* Exercise requirements
Lines containing "agent" should be pulled from the material below.

Start of Dataset content

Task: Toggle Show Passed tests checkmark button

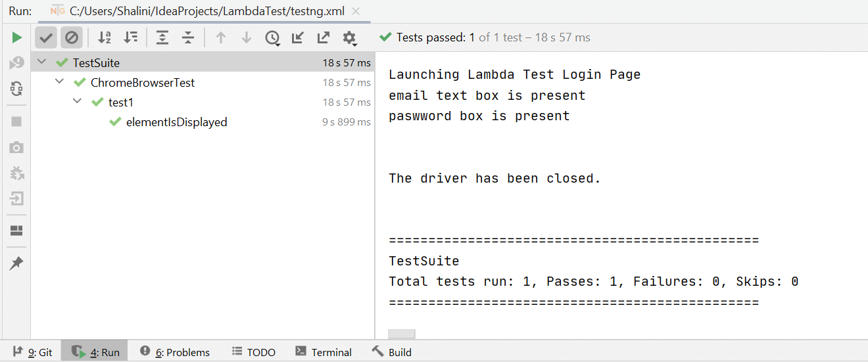Action: [46, 37]
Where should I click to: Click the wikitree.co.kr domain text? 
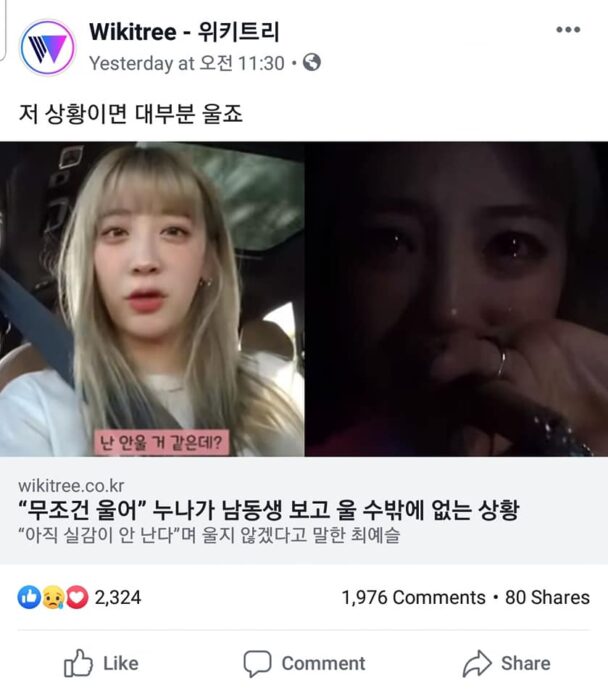point(71,486)
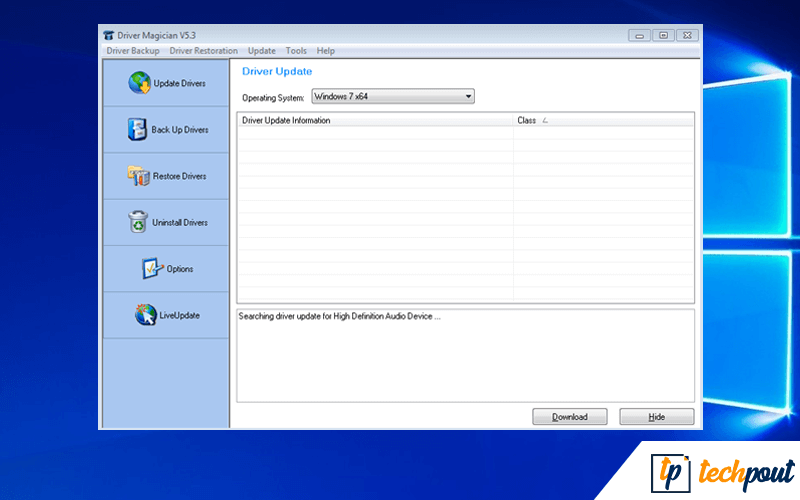Viewport: 800px width, 500px height.
Task: Open the Help menu
Action: tap(326, 51)
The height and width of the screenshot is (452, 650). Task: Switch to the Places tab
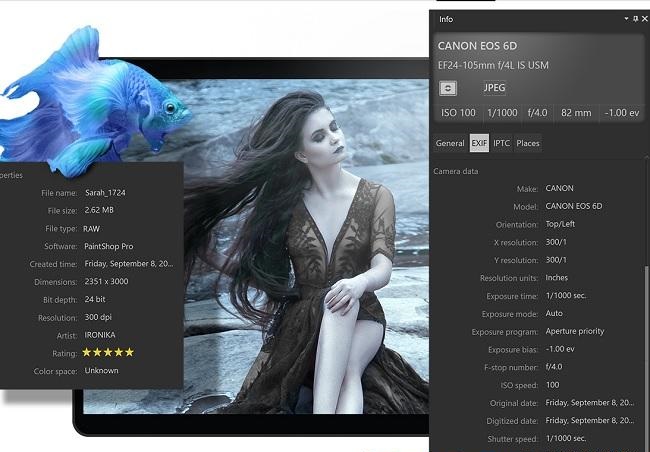(527, 143)
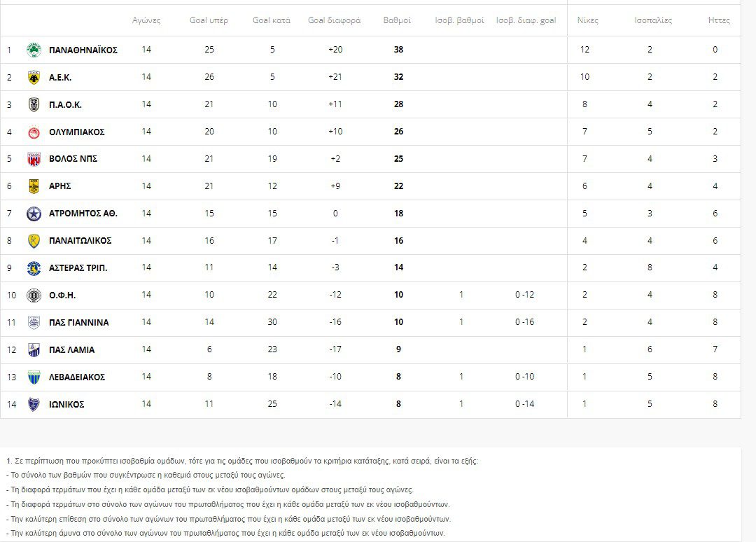Click the Panaitolikos team crest
The width and height of the screenshot is (756, 542).
point(34,241)
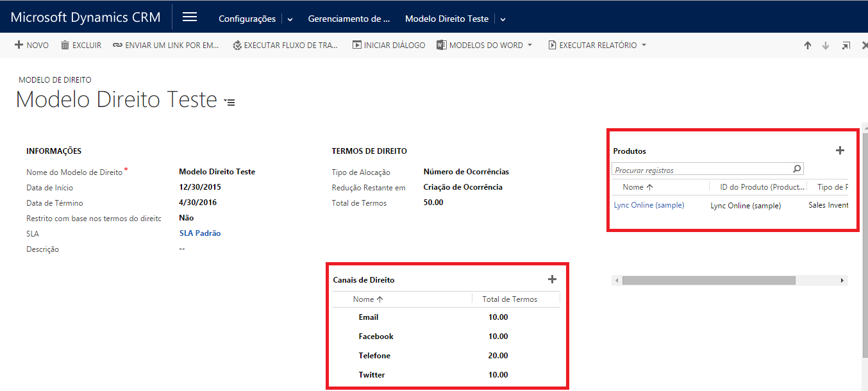Click the EXCLUIR trash icon
868x391 pixels.
click(65, 46)
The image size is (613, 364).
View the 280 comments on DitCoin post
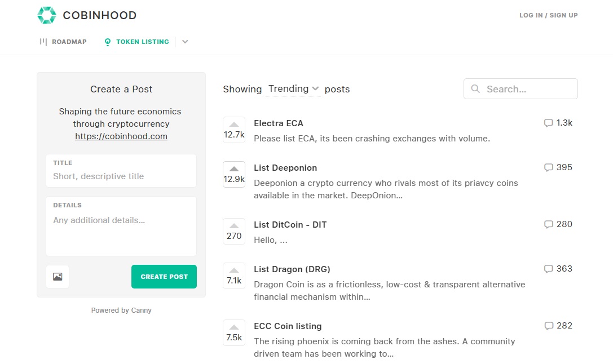[558, 224]
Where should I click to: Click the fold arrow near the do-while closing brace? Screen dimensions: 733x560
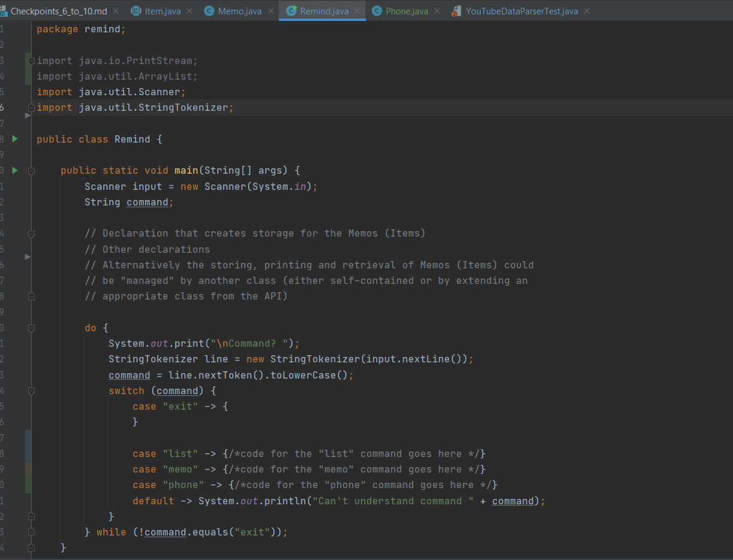[x=30, y=531]
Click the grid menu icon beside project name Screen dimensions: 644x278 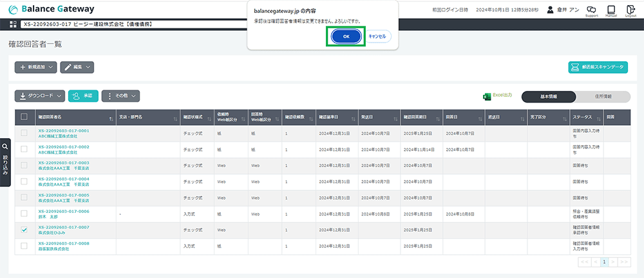tap(13, 25)
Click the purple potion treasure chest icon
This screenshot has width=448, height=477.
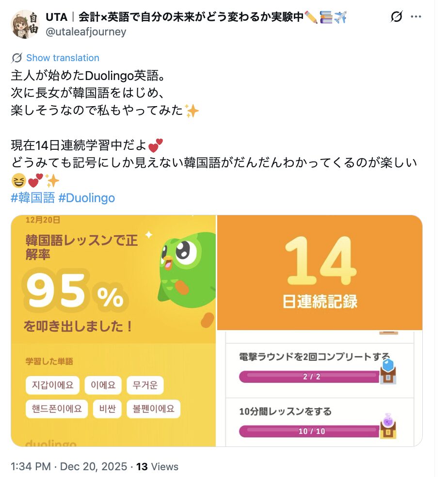click(388, 427)
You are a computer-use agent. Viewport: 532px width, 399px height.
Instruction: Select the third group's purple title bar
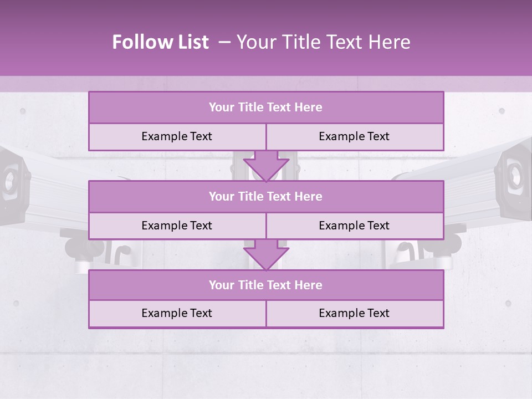pyautogui.click(x=266, y=285)
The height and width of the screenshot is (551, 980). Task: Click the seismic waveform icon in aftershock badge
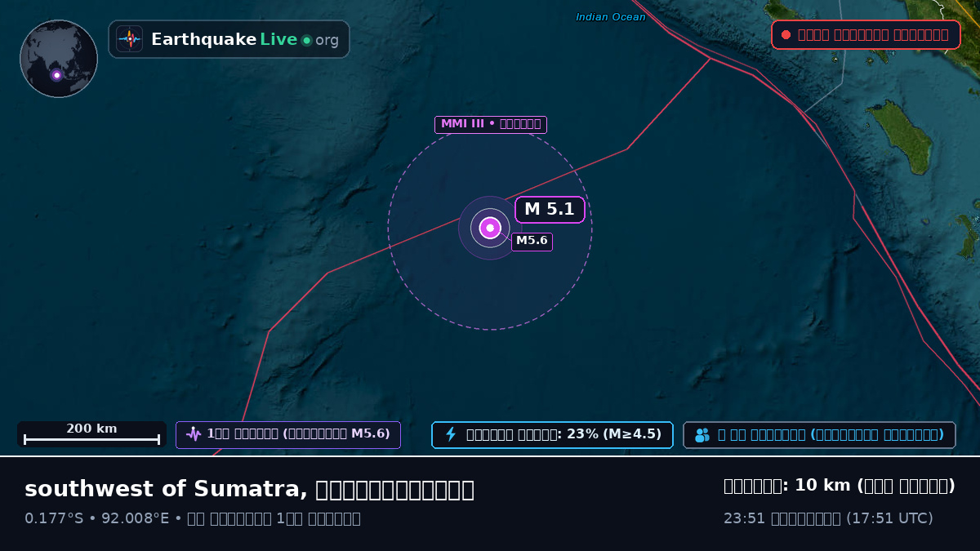(194, 434)
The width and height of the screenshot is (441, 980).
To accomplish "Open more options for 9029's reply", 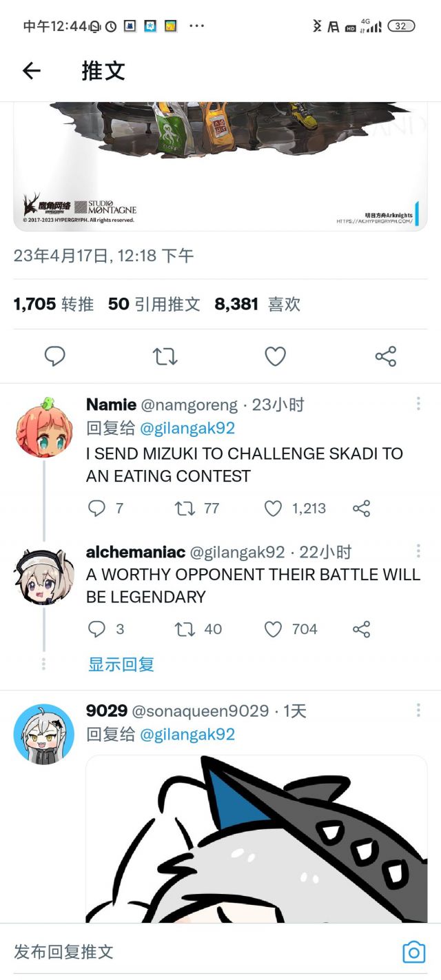I will [x=418, y=710].
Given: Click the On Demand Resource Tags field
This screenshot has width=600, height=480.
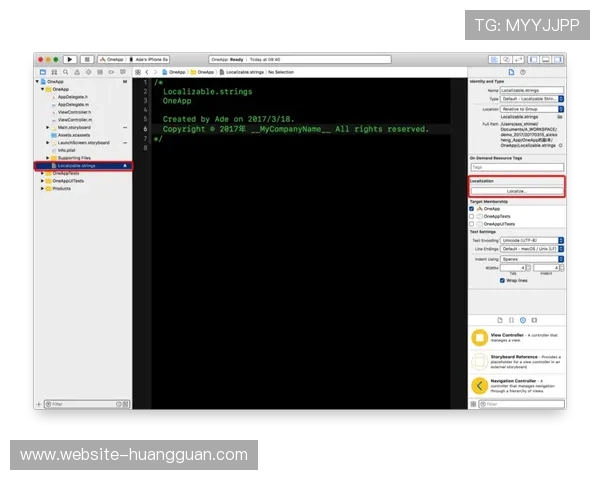Looking at the screenshot, I should tap(516, 167).
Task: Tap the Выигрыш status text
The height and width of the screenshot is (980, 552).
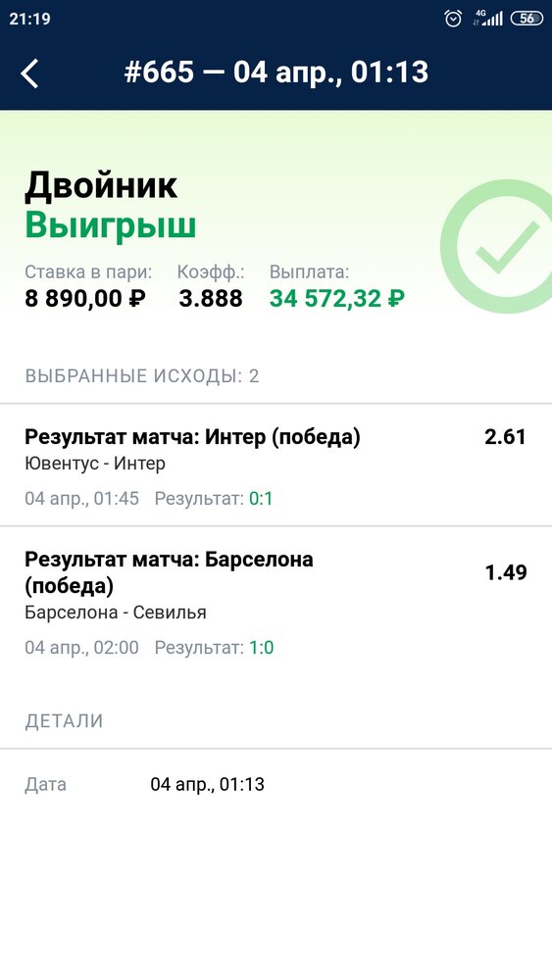Action: 111,225
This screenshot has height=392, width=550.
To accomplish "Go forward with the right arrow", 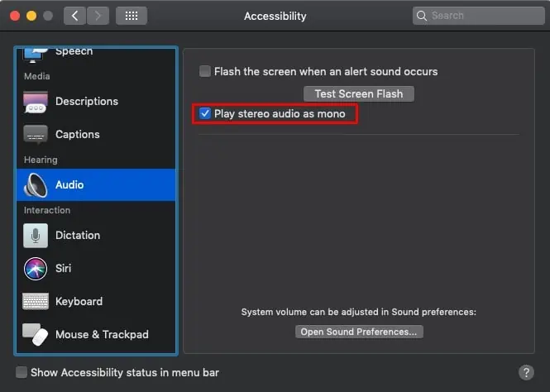I will coord(98,16).
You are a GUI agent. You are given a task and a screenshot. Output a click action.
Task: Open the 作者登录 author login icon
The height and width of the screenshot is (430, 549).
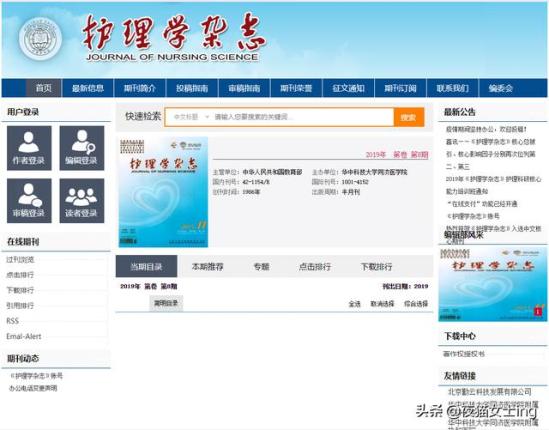[29, 148]
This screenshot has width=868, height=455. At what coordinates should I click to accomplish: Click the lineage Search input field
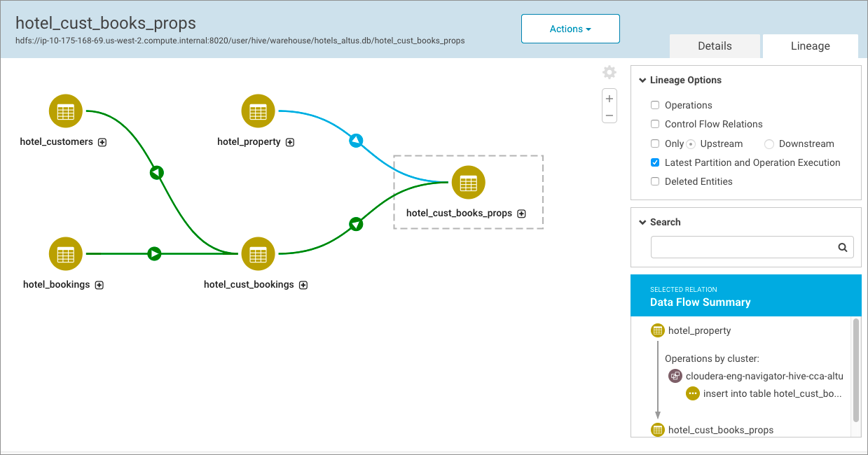(743, 247)
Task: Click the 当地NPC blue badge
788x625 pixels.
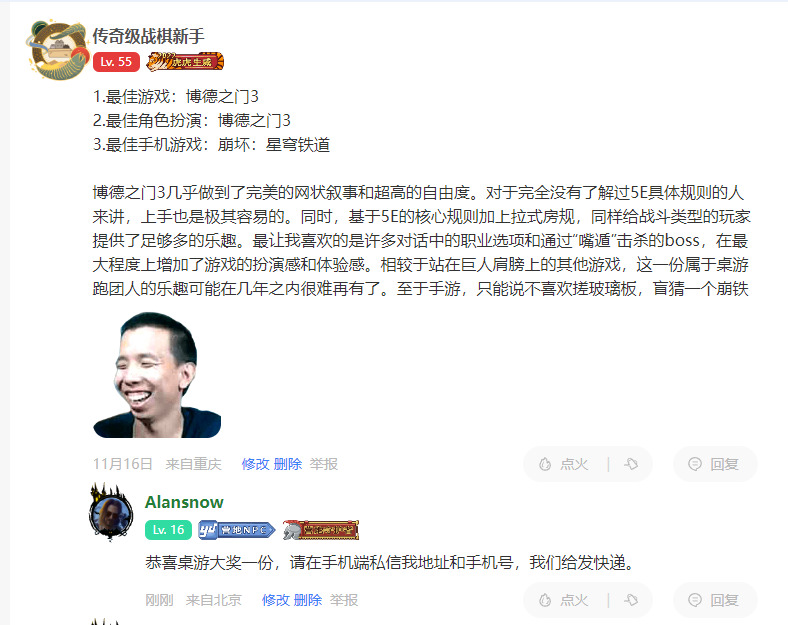Action: tap(236, 530)
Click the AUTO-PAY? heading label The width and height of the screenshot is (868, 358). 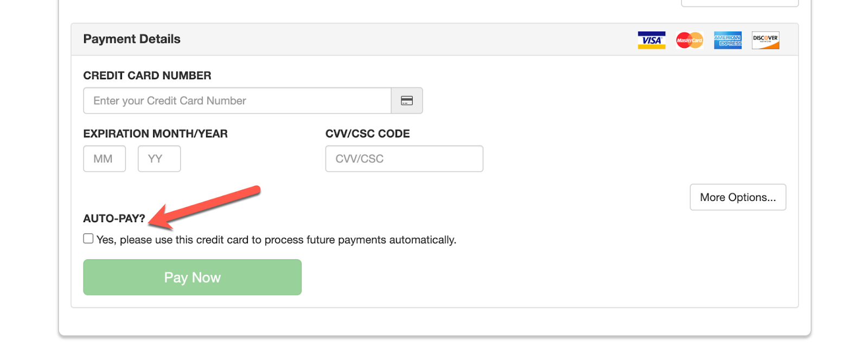114,218
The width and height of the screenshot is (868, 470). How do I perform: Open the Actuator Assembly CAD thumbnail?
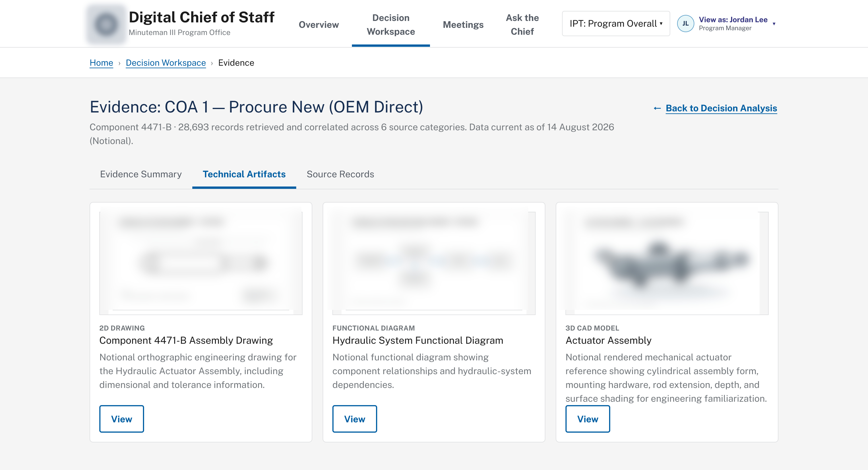pos(667,263)
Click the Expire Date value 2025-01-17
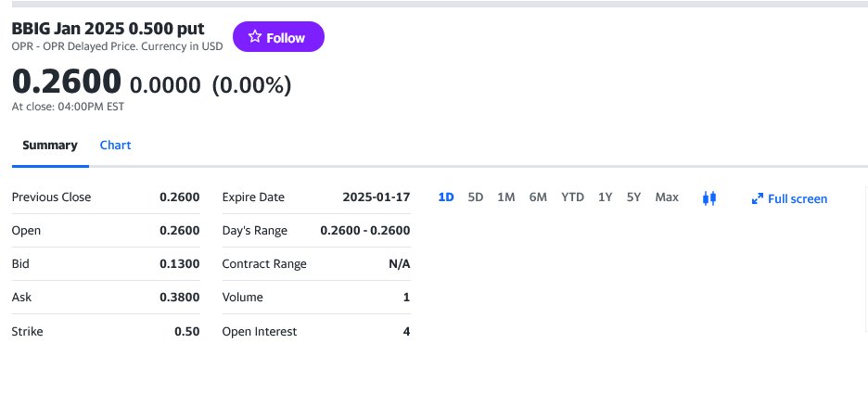The width and height of the screenshot is (868, 394). click(x=376, y=197)
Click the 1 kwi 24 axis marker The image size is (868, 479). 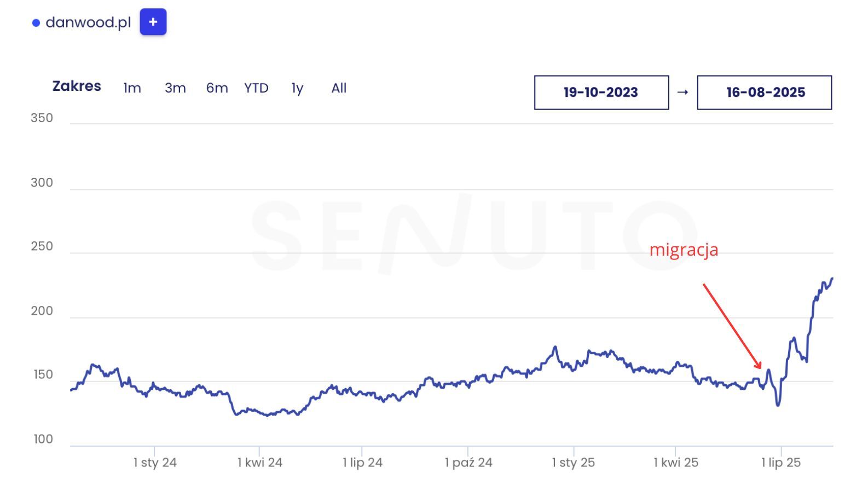click(259, 463)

End of Dataset content

* Solved problem
You are a computer-use agent. Viewport: 532px width, 399px height.
You are a GUI agent. You are given a task and a screenshot. Output a click action.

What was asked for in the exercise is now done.